Please set down, word for word, the line that contains "Task: Expand the" and every line after it to the end of the entries below, omitting the pictures.

> **Pixel coordinate grounding data**
· · · ·
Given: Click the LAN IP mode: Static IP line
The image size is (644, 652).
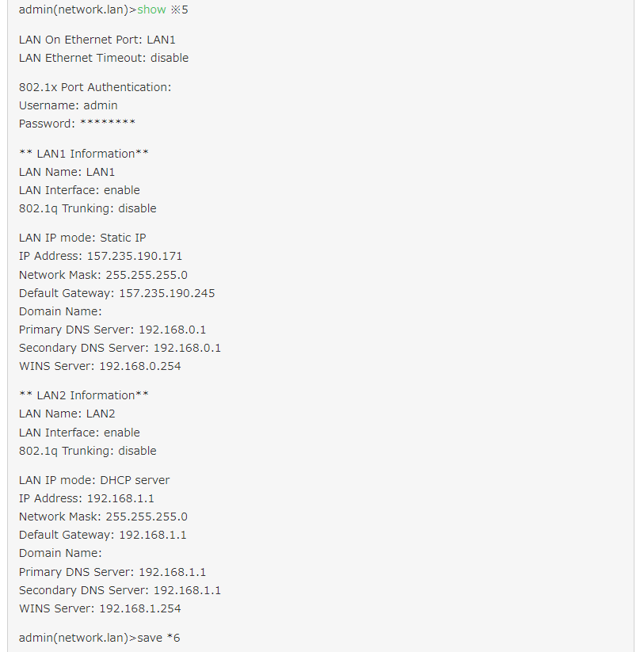Looking at the screenshot, I should click(x=82, y=238).
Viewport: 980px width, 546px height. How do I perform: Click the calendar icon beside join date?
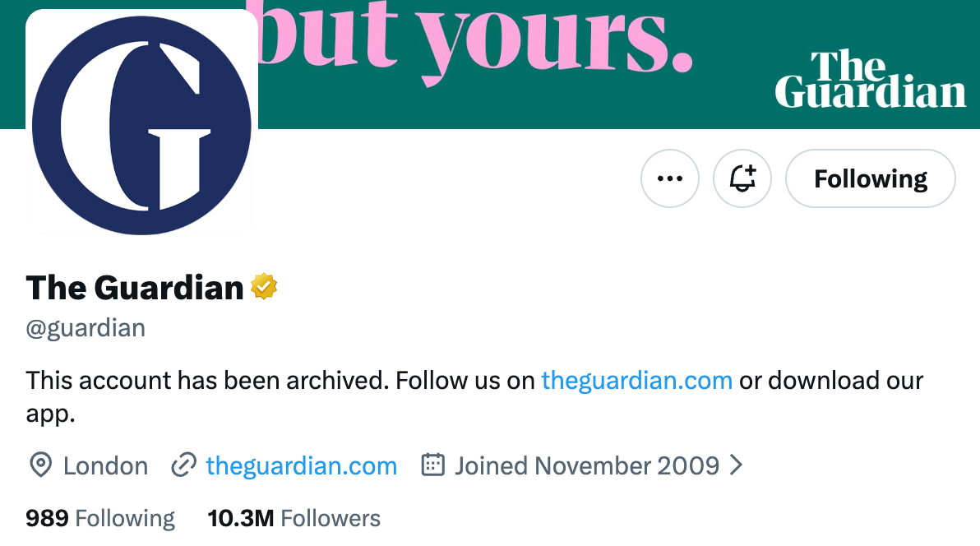click(x=432, y=465)
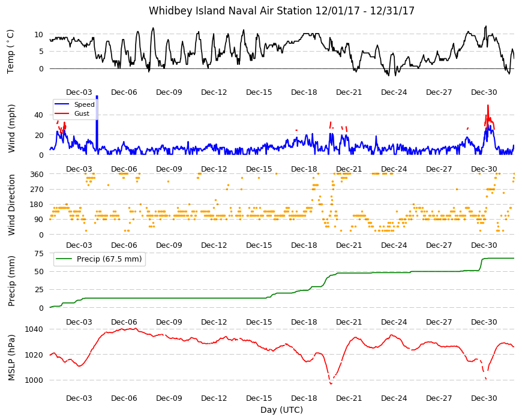Image resolution: width=522 pixels, height=420 pixels.
Task: Select the blue Speed legend line
Action: coord(62,104)
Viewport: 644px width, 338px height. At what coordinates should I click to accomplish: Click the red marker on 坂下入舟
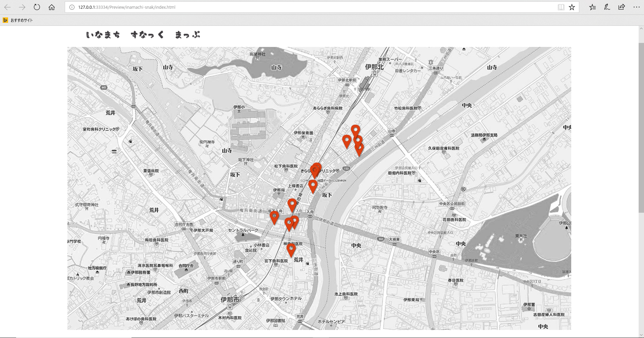coord(274,216)
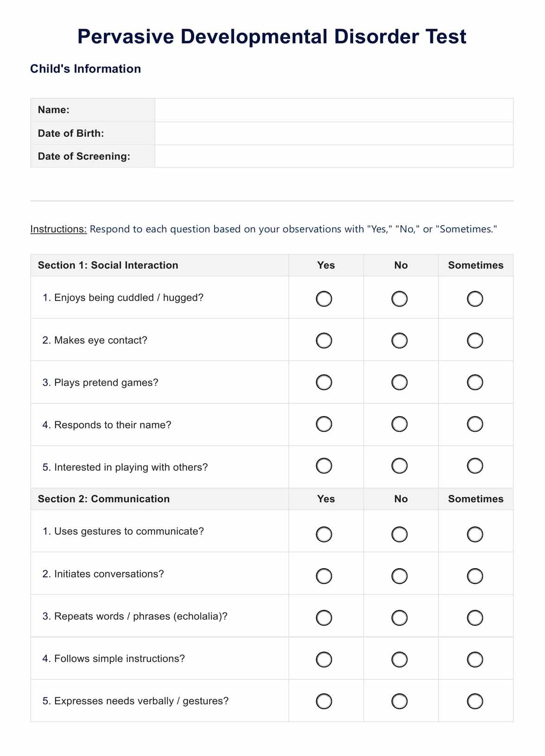The height and width of the screenshot is (756, 545).
Task: Select Sometimes for Uses gestures to communicate
Action: [x=475, y=534]
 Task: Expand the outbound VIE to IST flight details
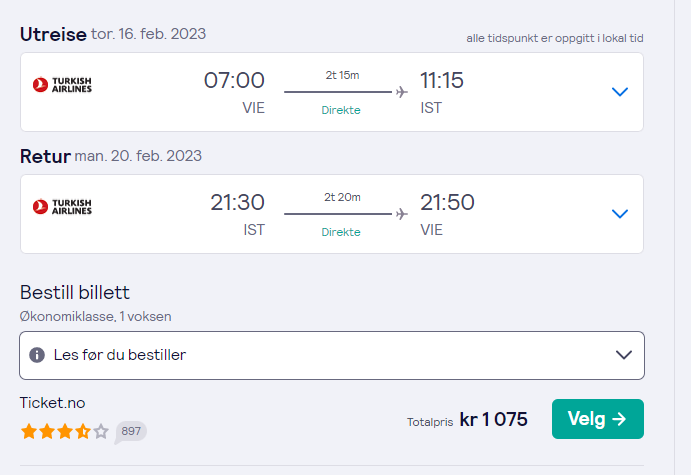[620, 92]
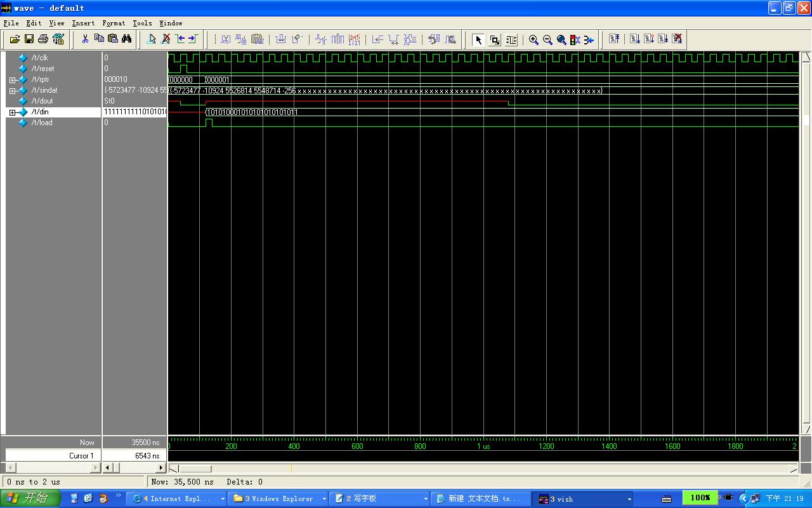This screenshot has height=508, width=812.
Task: Click the Zoom In magnifier icon
Action: 534,40
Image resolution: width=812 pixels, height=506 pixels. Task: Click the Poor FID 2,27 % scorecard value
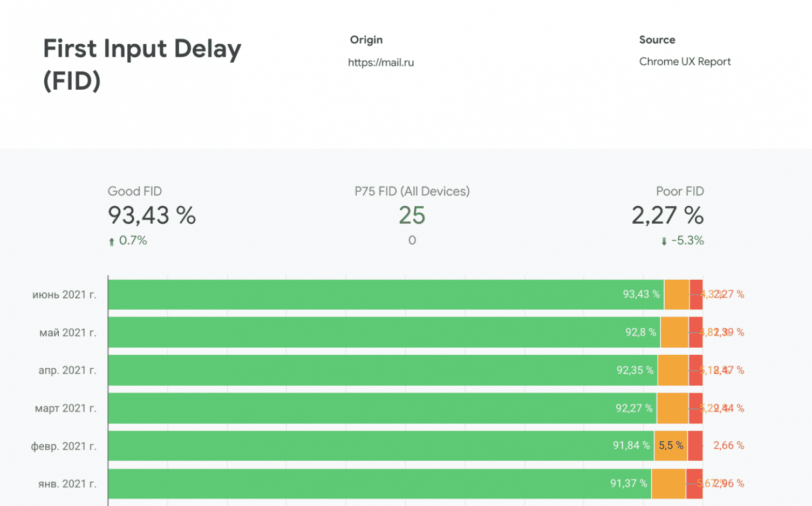(667, 215)
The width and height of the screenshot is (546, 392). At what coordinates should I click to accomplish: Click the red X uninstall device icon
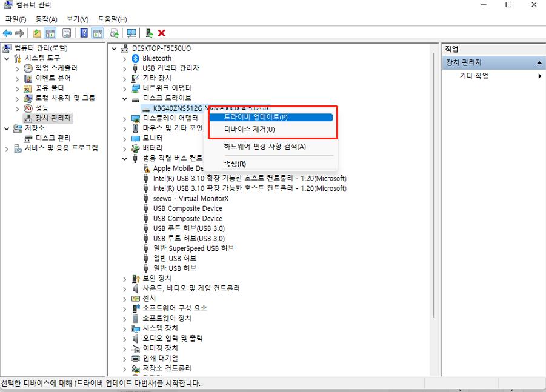(x=161, y=33)
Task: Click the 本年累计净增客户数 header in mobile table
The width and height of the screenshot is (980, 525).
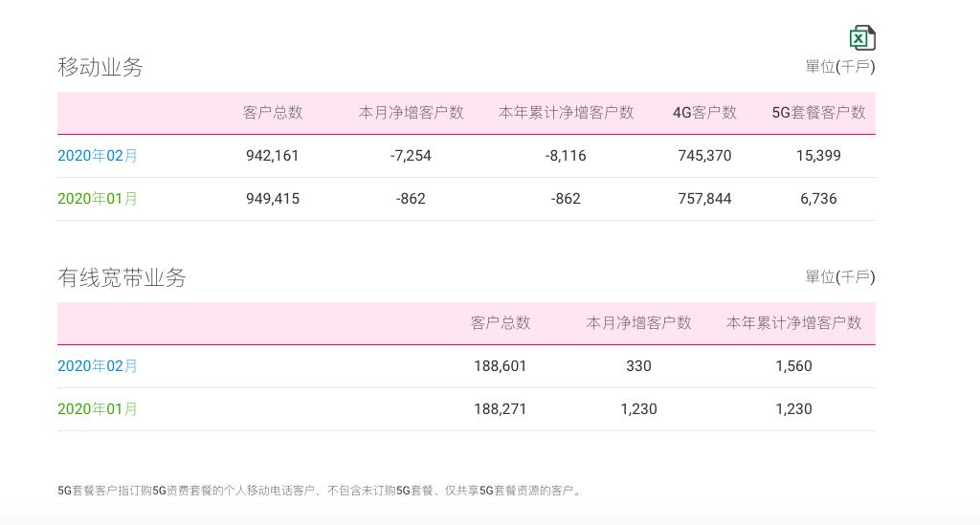Action: [x=566, y=113]
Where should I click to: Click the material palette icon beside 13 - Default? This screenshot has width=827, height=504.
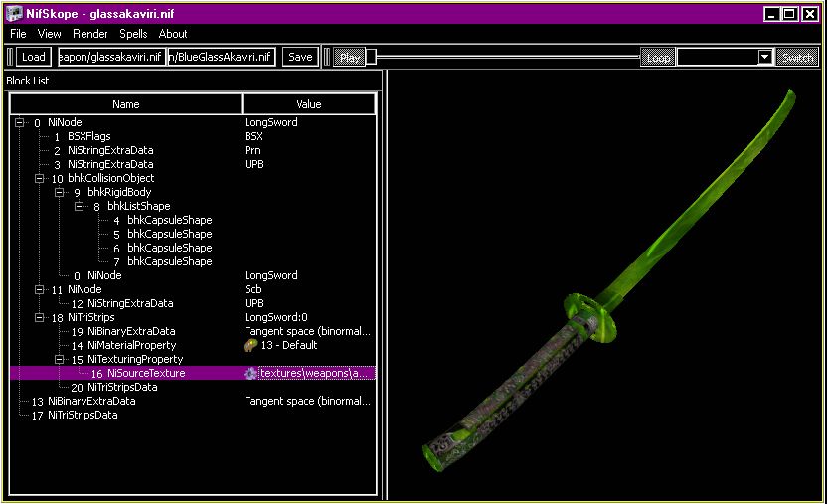tap(250, 346)
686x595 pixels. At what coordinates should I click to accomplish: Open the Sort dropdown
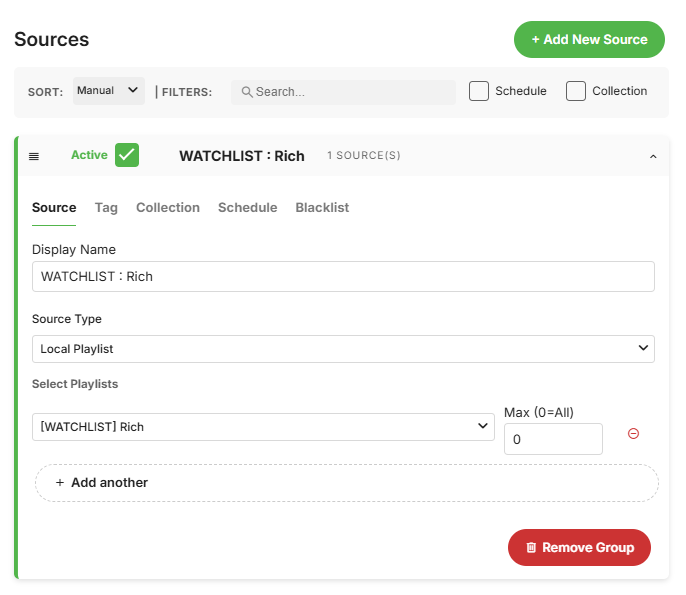tap(109, 91)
· · · ·
> **Response area**
 Task: Expand the outbound VIE to IST flight details
[620, 92]
This screenshot has height=508, width=812.
Task: Click the Zoom In magnifier icon
Action: 534,40
Image resolution: width=812 pixels, height=506 pixels. Task: Click the Poor FID 2,27 % scorecard value
(667, 215)
The width and height of the screenshot is (546, 392). At what coordinates should I click to accomplish: Click the red X uninstall device icon
(x=161, y=33)
Task: Click the 本年累计净增客户数 header in mobile table
The width and height of the screenshot is (980, 525).
Action: [x=566, y=113]
Where should I click to: Click the material palette icon beside 13 - Default? This screenshot has width=827, height=504.
tap(250, 346)
686x595 pixels. At what coordinates should I click to accomplish: Open the Sort dropdown
tap(109, 91)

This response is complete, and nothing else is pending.